** Opening Raw data block **

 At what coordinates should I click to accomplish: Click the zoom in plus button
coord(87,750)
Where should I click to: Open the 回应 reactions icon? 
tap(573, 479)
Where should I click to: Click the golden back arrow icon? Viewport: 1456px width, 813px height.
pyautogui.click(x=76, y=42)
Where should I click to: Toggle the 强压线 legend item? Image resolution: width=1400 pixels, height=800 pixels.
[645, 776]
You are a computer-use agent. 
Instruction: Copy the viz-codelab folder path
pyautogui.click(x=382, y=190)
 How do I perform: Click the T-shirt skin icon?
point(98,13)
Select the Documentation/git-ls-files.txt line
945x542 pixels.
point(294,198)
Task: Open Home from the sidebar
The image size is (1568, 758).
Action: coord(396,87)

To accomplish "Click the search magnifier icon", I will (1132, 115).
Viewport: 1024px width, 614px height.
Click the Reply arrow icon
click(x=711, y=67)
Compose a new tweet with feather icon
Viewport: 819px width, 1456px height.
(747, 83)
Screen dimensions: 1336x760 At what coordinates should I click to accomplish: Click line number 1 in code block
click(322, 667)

** Closing Raw data block **

Task requirements:
Could you repeat every record word for word?

Your solution:
 At what coordinates should I click to accomplish: Click the zoom in plus button
coord(87,750)
Where should I click to: Open the 回应 reactions icon? 
tap(573, 479)
Where should I click to: Click the golden back arrow icon? Viewport: 1456px width, 813px height.
pyautogui.click(x=76, y=42)
Where should I click to: Toggle the 强压线 legend item? Image resolution: width=1400 pixels, height=800 pixels.
[645, 776]
You are a computer-use agent. 
Instruction: Copy the viz-codelab folder path
pyautogui.click(x=382, y=190)
 How do I perform: Click the T-shirt skin icon?
point(98,13)
Select the Documentation/git-ls-files.txt line
945x542 pixels.
point(294,198)
Task: Open Home from the sidebar
The image size is (1568, 758).
Action: coord(396,87)

To accomplish "Click the search magnifier icon", I will (1132, 115).
Viewport: 1024px width, 614px height.
Click the Reply arrow icon
click(x=711, y=67)
Compose a new tweet with feather icon
Viewport: 819px width, 1456px height.
(747, 83)
Screen dimensions: 1336x760 At what coordinates should I click to accomplish: Click line number 1 in code block
click(322, 667)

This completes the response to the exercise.